Resulta imposible, en el corto espacio de un artículo, seguir acompañando a Regis en su recorrido por el IAS. Nos detendremos un instante con el noruego Atle Serberg y, sus apasionantes números primos, es decir, los números enteros sin divisores, que son "como el esqueleto del sistema numérico, en forma similar a como los elementos químicos son los eslabones de la química". Se sabía desde Euclides que los números primos son infinitos, esto es, que dado un número primo siempre puede encontrarse otro mayor que él. Pero Serberg demostró que el número de números primos que hay entre 1 y el número entero x que elijamos, viene dado por la fórmula x/log x, con un error que tiende a cero conforme x crece. Abandonamos los fractales de Mandelbrot, en cuya geometría las dimensiones no corresponden a números enteros, como en la geometría clásica (1, 2, 3) sino a dimensiones fraccionales.
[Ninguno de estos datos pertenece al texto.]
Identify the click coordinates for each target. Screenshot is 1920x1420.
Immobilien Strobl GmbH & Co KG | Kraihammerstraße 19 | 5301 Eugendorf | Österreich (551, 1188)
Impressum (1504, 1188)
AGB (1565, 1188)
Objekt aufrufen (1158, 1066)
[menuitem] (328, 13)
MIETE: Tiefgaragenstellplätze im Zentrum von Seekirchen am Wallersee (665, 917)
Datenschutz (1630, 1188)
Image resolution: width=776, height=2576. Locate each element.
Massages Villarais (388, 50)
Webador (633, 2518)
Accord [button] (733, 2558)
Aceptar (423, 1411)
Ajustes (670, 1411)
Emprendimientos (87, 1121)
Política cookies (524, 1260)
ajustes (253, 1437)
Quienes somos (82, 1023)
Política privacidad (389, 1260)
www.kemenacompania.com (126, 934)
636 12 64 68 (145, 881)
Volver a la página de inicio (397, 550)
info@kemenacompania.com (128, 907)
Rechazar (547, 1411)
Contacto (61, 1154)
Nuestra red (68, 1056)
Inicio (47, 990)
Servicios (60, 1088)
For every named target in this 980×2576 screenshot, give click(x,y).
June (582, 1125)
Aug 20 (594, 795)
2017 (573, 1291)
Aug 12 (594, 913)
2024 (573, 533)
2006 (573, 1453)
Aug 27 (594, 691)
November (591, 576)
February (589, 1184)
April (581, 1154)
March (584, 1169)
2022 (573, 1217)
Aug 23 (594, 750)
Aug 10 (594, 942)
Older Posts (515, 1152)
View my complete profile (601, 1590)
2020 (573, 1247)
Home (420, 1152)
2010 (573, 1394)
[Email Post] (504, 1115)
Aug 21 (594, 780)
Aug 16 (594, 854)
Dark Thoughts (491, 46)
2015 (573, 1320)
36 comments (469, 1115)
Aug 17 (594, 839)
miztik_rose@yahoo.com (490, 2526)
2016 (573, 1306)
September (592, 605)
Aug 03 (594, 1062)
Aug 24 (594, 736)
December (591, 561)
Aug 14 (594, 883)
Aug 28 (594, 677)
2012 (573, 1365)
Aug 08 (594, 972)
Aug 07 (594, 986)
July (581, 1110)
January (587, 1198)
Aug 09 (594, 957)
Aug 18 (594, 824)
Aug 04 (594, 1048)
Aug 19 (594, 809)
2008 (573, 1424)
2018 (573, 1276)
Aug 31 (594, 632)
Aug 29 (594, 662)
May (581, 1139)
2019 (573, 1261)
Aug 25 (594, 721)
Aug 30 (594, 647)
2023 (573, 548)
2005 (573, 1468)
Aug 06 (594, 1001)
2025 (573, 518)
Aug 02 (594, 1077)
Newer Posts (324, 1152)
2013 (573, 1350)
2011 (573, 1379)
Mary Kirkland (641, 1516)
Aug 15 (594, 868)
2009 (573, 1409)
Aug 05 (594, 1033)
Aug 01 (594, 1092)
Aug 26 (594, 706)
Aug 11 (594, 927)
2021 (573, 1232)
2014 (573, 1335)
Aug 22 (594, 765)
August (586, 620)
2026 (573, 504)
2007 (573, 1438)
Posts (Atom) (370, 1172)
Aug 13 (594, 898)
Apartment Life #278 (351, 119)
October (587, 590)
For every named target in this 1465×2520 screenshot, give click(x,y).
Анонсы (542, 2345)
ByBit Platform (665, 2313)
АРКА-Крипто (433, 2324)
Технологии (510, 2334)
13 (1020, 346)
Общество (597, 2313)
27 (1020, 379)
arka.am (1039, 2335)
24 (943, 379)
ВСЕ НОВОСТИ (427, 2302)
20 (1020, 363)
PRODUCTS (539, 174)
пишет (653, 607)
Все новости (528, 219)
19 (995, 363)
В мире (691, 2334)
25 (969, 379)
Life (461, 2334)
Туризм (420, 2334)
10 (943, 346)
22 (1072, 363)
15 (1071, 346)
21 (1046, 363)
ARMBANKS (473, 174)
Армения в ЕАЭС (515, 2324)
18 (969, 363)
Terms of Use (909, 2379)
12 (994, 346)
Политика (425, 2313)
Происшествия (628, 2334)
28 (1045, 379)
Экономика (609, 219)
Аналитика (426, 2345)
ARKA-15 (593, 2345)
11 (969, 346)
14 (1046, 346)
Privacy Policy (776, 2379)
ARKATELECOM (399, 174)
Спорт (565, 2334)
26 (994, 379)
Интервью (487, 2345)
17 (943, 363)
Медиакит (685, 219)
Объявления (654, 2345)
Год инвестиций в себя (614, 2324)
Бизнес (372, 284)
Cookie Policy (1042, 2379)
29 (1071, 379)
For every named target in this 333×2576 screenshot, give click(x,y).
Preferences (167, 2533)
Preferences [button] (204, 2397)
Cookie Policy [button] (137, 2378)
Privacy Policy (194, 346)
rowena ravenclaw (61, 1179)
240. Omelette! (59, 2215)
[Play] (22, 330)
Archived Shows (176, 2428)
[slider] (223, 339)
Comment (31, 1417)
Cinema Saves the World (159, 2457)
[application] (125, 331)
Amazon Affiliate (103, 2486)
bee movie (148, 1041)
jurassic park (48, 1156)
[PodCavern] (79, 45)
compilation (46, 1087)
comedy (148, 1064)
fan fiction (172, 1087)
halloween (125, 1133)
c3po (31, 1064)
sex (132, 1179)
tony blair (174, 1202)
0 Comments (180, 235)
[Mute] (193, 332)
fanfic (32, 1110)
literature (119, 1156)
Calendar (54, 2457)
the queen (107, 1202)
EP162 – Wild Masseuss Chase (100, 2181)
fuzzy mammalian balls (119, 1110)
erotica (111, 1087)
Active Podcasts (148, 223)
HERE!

No contaremos la historia del primer ordenador multiuso y de control interno que creó Von Neumann -ni de sus famosos parties que daba semanalmente en su residencia de Princeton (se trajo un famoso cocinero de Hungría que hizo las delicias de los miembros del Instituto)- ni hablaremos de la muerte del principio de paridad a manos de los chinos Lee y Yang (yo publiqué en los años sesenta, en Alianza Editorial, su libro sobre Izquierda y derecha en el cosmos). Asimismo, nada diremos de los trabajos de André Weyl, confundador de la escuela francesa de matemáticas Bourbaki, y dejaremos en sus galaxias al astrorisico Don Schneider, que batió el récord de visión de las inmensidades cósmicas. Por último, olvidamos también al extraordinario y discutido J. Robert Oppenheimer, director del IAS durante varios años y realizador, fuera de él, de la primera explosión atómica de Los Álamos.

Este olimpo para sabios ilustres constituye, a mi juicio, un paradigina de lo que debe ser un mecenazgo moderno, convencidos sus directivos, siguiendo a Aristóteles, de que "la verdadera igualdad consiste en tratar desigualmente las cosas desiguales", en nuestro caso, esos pensadores excepcionales. Quizá debamos reprochar a esta institución el haber limitado sus miembros a los científicos, olvidando, casi totalmente, a humanistas y filósofos. Y, sin embargo, son éstos los que pueden tener más ideas generales, que conexionan todas las cosas, y cuya presencia en los paseos y sesiones de trabajos comunes hubiera compensado fértilmente la frecuente, por no decir inevitable, barbarie del especialista. También tuvieron los directivos una inclinación excesiva por los hombres de ciencia judíos, pero hay que reconocer -y admirar- que fue de tal condición la mayor parte de los grandes de la ciencia contemporánea.

En el Institute for Advanced Study -con la excepción del armatoste de Von Neumann- no se hacen experimentos. En ese recinto ideal, simplemente se piensa, y sólo se emplean el bolígrafo y la tiza para agarrar -y que no escapen- las ideas que broten en esas mentes privilegiadas. ¿Quién ocupó el despacho de Einstein? El que lea el libro del inteligente Regis lo sabrá.